Aim: Convert the rows below to a JSON array of strings with one string per line. Omit blank lines.

■ ■ ■ ■ ■ ■ ■

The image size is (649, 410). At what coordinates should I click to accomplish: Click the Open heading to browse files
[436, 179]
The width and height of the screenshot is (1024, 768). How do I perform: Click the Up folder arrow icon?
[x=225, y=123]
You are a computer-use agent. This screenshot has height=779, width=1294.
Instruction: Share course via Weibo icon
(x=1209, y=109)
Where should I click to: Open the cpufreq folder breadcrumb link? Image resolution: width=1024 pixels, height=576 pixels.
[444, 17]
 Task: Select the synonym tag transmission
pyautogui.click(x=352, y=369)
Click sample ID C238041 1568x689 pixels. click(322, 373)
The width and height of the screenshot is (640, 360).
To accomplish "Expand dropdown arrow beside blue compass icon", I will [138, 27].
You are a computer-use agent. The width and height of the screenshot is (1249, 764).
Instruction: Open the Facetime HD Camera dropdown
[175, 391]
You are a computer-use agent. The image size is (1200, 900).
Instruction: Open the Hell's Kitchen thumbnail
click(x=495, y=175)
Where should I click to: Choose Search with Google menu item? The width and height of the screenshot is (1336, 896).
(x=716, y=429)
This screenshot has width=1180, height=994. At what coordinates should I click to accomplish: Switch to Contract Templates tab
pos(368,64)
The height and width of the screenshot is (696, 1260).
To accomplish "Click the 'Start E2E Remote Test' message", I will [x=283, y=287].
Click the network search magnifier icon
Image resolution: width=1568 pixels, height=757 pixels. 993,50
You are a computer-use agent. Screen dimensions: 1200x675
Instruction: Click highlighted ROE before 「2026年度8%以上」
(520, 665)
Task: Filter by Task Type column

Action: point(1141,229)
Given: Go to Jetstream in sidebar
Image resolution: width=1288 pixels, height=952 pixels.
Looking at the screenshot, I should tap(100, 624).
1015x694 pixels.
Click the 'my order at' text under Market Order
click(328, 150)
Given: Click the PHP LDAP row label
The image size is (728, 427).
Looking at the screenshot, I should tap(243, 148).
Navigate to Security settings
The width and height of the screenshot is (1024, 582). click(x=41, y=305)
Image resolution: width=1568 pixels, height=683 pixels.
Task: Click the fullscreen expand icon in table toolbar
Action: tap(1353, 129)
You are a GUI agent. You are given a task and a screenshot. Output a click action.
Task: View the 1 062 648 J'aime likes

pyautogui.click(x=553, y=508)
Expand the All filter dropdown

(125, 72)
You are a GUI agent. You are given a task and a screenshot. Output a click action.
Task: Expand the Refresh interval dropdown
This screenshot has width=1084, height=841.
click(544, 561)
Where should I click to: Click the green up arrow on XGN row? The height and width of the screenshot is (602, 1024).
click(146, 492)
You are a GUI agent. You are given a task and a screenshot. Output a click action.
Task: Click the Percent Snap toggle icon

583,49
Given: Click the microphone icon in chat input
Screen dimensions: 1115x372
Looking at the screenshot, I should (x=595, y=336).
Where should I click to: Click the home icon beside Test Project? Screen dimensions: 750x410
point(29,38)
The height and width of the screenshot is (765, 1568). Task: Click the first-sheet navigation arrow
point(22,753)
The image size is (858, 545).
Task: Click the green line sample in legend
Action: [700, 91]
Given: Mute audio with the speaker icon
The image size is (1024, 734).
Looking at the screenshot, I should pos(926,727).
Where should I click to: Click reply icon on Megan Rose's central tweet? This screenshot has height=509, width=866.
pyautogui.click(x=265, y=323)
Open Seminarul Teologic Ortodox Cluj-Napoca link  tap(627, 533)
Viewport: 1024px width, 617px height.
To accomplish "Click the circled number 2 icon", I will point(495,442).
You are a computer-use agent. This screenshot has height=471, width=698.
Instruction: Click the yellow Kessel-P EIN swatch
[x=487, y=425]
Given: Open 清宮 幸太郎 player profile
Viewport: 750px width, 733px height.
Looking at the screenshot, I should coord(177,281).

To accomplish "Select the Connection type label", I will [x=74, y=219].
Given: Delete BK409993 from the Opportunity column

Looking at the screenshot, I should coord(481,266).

■ ■ ■ ■ ■ ■ ■

Expected output:
[
  "The image size is (649, 410). At what coordinates should I click to accomplish: Click the Open heading to browse files",
  "[436, 179]",
  "The width and height of the screenshot is (1024, 768). How do I perform: Click the Up folder arrow icon?",
  "[x=225, y=123]",
  "You are a computer-use agent. This screenshot has height=779, width=1294.",
  "Instruction: Share course via Weibo icon",
  "(x=1209, y=109)",
  "Where should I click to: Open the cpufreq folder breadcrumb link? Image resolution: width=1024 pixels, height=576 pixels.",
  "[444, 17]",
  " Task: Select the synonym tag transmission",
  "pyautogui.click(x=352, y=369)",
  "Click sample ID C238041 1568x689 pixels. click(322, 373)",
  "The width and height of the screenshot is (640, 360).",
  "To accomplish \"Expand dropdown arrow beside blue compass icon\", I will [138, 27].",
  "You are a computer-use agent. The width and height of the screenshot is (1249, 764).",
  "Instruction: Open the Facetime HD Camera dropdown",
  "[175, 391]",
  "You are a computer-use agent. The image size is (1200, 900).",
  "Instruction: Open the Hell's Kitchen thumbnail",
  "click(x=495, y=175)",
  "Where should I click to: Choose Search with Google menu item? The width and height of the screenshot is (1336, 896).",
  "(x=716, y=429)",
  "This screenshot has width=1180, height=994. At what coordinates should I click to accomplish: Switch to Contract Templates tab",
  "pos(368,64)",
  "The height and width of the screenshot is (696, 1260).",
  "To accomplish \"Click the 'Start E2E Remote Test' message\", I will [x=283, y=287].",
  "Click the network search magnifier icon",
  "Image resolution: width=1568 pixels, height=757 pixels. 993,50",
  "You are a computer-use agent. Screen dimensions: 1200x675",
  "Instruction: Click highlighted ROE before 「2026年度8%以上」",
  "(520, 665)",
  "Task: Filter by Task Type column",
  "Action: point(1141,229)",
  "Given: Go to Jetstream in sidebar",
  "Image resolution: width=1288 pixels, height=952 pixels.",
  "Looking at the screenshot, I should tap(100, 624).",
  "1015x694 pixels.",
  "Click the 'my order at' text under Market Order",
  "click(328, 150)",
  "Given: Click the PHP LDAP row label",
  "The image size is (728, 427).",
  "Looking at the screenshot, I should tap(243, 148).",
  "Navigate to Security settings",
  "The width and height of the screenshot is (1024, 582). click(x=41, y=305)",
  "Image resolution: width=1568 pixels, height=683 pixels.",
  "Task: Click the fullscreen expand icon in table toolbar",
  "Action: tap(1353, 129)",
  "You are a GUI agent. You are given a task and a screenshot. Output a click action.",
  "Task: View the 1 062 648 J'aime likes",
  "pyautogui.click(x=553, y=508)",
  "Expand the All filter dropdown",
  "(125, 72)",
  "You are a GUI agent. You are given a task and a screenshot. Output a click action.",
  "Task: Expand the Refresh interval dropdown",
  "This screenshot has width=1084, height=841.",
  "click(544, 561)",
  "Where should I click to: Click the green up arrow on XGN row? The height and width of the screenshot is (602, 1024).",
  "click(146, 492)",
  "You are a GUI agent. You are given a task and a screenshot. Output a click action.",
  "Task: Click the Percent Snap toggle icon",
  "583,49",
  "Given: Click the microphone icon in chat input",
  "Screen dimensions: 1115x372",
  "Looking at the screenshot, I should (x=595, y=336).",
  "Where should I click to: Click the home icon beside Test Project? Screen dimensions: 750x410",
  "point(29,38)",
  "The height and width of the screenshot is (765, 1568). Task: Click the first-sheet navigation arrow",
  "point(22,753)",
  "The image size is (858, 545).",
  "Task: Click the green line sample in legend",
  "Action: [700, 91]",
  "Given: Mute audio with the speaker icon",
  "The image size is (1024, 734).",
  "Looking at the screenshot, I should pos(926,727).",
  "Where should I click to: Click reply icon on Megan Rose's central tweet? This screenshot has height=509, width=866.",
  "pyautogui.click(x=265, y=323)",
  "Open Seminarul Teologic Ortodox Cluj-Napoca link  tap(627, 533)",
  "Viewport: 1024px width, 617px height.",
  "To accomplish \"Click the circled number 2 icon\", I will point(495,442).",
  "You are a computer-use agent. This screenshot has height=471, width=698.",
  "Instruction: Click the yellow Kessel-P EIN swatch",
  "[x=487, y=425]",
  "Given: Open 清宮 幸太郎 player profile",
  "Viewport: 750px width, 733px height.",
  "Looking at the screenshot, I should coord(177,281).",
  "To accomplish \"Select the Connection type label\", I will [x=74, y=219].",
  "Given: Delete BK409993 from the Opportunity column",
  "Looking at the screenshot, I should coord(481,266)."
]